En la condición actual de Venezuela vivimos a dos velocidades: lenta una, muy lenta, para las soluciones; rápida y constante otra para la aplicación de controles sobre la sociedad, para la limitación de las libertades y la criminalización de las iniciativas no bendecidas desde el poder. Dicho de otro modo: negligencia para enfrentar los graves problemas del país y de sus ciudadanos, y reforzamiento del autoritarismo para asegurar la profundización de un modelo sin libertades.

El estado de silencio, de encierro necesario, de dispersión o debilitamiento de la acción política facilita el clima para que esto suceda con apenas pocas voces para la discusión, la advertencia o el reclamo. ¿No es así, por ejemplo, como se avanza, paso a paso, en la aplicación de disposiciones dirigidas a controlar los ingresos de las ONG y, en general, de todos los sectores que se apoyan en el recurso de las donaciones para desarrollar su actividad en el campo social, en el de la educación, de la cultura? ¿No es así como se profundiza el control de los medios de comunicación y se criminaliza su acción?

La obligación impuesta a las organizaciones no gubernamentales de registrarse nada menos que ante la Oficina Nacional contra la Delincuencia Organizada y el Financiamiento al Terrorismo y de aportar información sobre sus fuentes de financiamiento, movimientos bancarios y organizaciones asociadas es un nuevo paso para desmotivar la iniciativa social independiente y para impedir la acción de organizaciones llamadas a tener un papel fundamental en la documentación y denuncia de hechos contra los derechos humanos.

Igual propósito controlador tiene el proyecto de ley para regular la posibilidad de que las organizaciones obtengan fondos internacionales, copia de la Ley de Regulación de Agentes Extranjeros aprobada en Nicaragua y vista por muchos sectores nacionales y organizaciones internacionales como una amenaza a las libertades de asociación, de expresión y de trabajo y a las organizaciones dedicadas a la defensa de los derechos humanos y la cooperación para el desarrollo.

Nueva en la reglamentación, la persecución a las organizaciones que por alguna razón resultan incómodas al gobierno se ha venido dando sistemáticamente y cada vez más de manera más abierta. Sería largo enumerar las acciones de intimidación y hostigamiento contra determinados sectores de la sociedad civil o contra representantes de distintas ONG y expertos en derechos humanos. No escapan siquiera fundaciones dedicadas a la educación o incorporadas a labores humanitarias con programas de alimentación, salud o vivienda.

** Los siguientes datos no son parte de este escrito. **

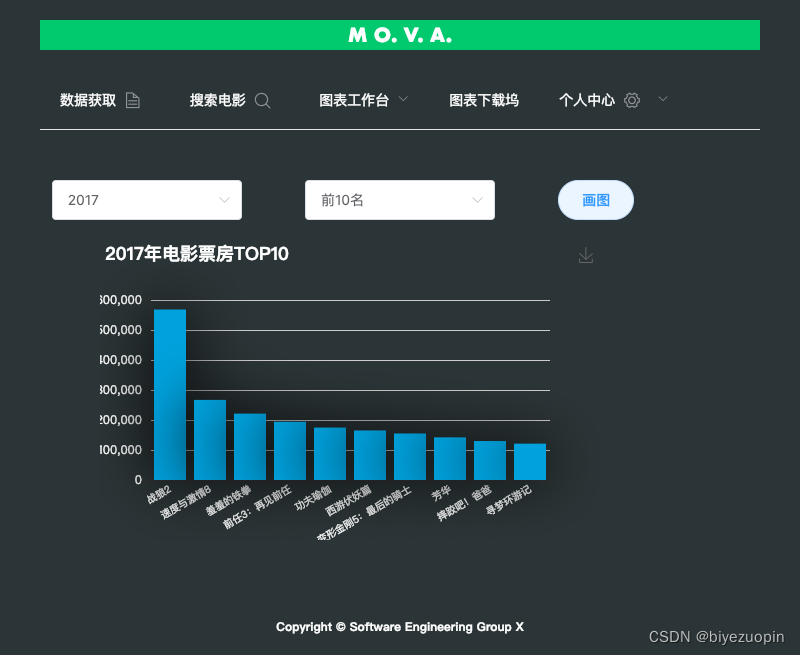Click the chart title 2017年电影票房TOP10
This screenshot has width=800, height=655.
point(196,254)
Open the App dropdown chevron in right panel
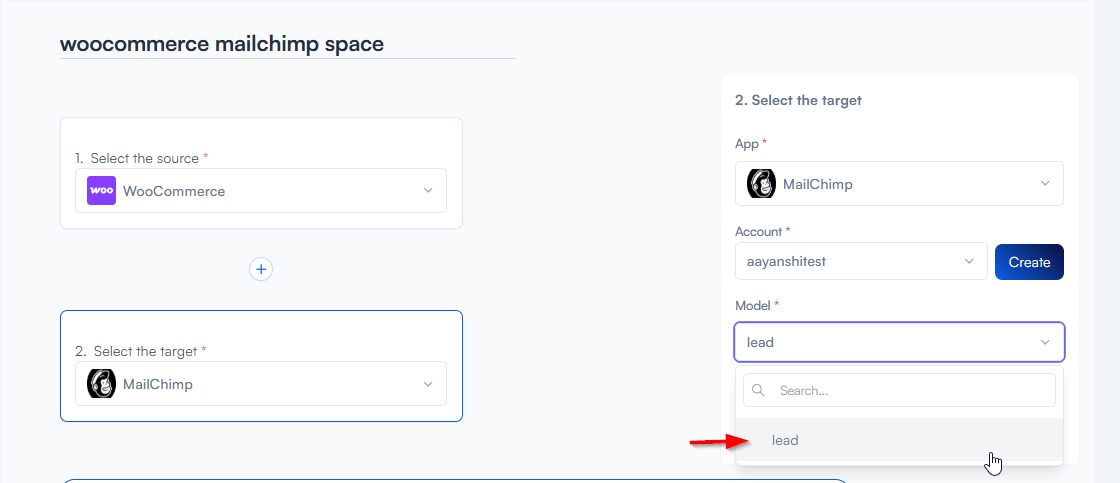1120x483 pixels. [1045, 184]
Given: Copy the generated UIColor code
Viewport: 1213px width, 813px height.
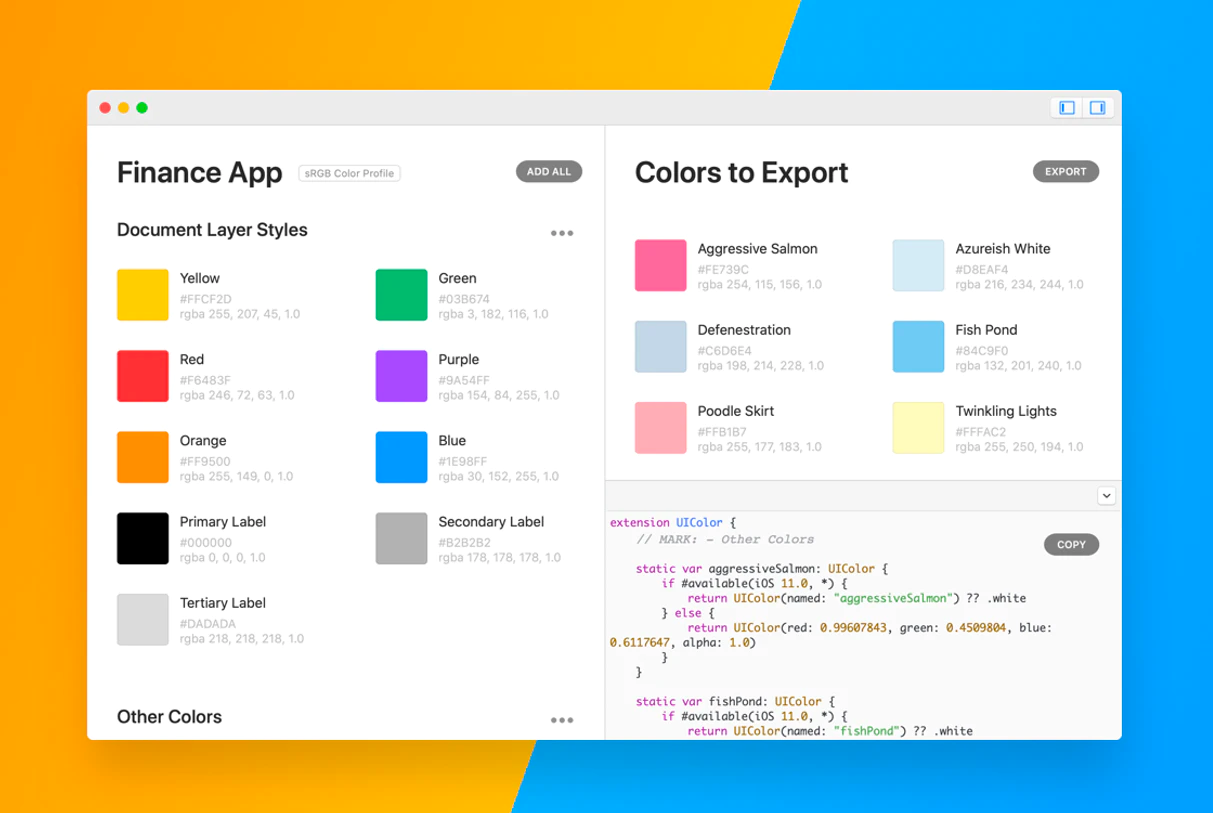Looking at the screenshot, I should point(1071,544).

El daño, obviamente, ha sido para esas organizaciones, pero fundamentalmente para los beneficiarios de sus programas.

Detrás del celo por controlar el origen de los fondos o develar las posibles desviaciones en el uso de dineros o su vinculación al terrorismo, se hace evidente la intención totalitaria de atribuir al Estado el monopolio de la acción social. No admite competencia. No ve a las organizaciones civiles independientes como colaboradoras capaces de contribuir para que el Estado cumpla buena parte de sus objetivos. Las considera, al contrario, enemigas y, como tales, incómodas o sospechosas. La apelación a la soberanía nacional para negar espacio a organizaciones con alguna vinculación internacional no deja de ser, por otra parte, un falaz argumento. Refleja, en el fondo, la voluntad de actuar sin testigos y de adelantarse a cualquier posibilidad de sanción, aunque no fuera sino la de la opinión pública.

Los gobiernos autoritarios suelen asumir dos posiciones incompatibles: ejercen un control extremo sobre la iniciativa ciudadana, desconociendo hasta los derechos y las libertades de sus administrados, al tiempo que se eximen de la propia obligación de rendición de cuentas, tanto a la sociedad como a las organizaciones e instancias internacionales de las que forman parte. Por último, rechazan el escrutinio de los medios. La criminalización de la acción social es propia de los modelos de totalitarismo de Estado.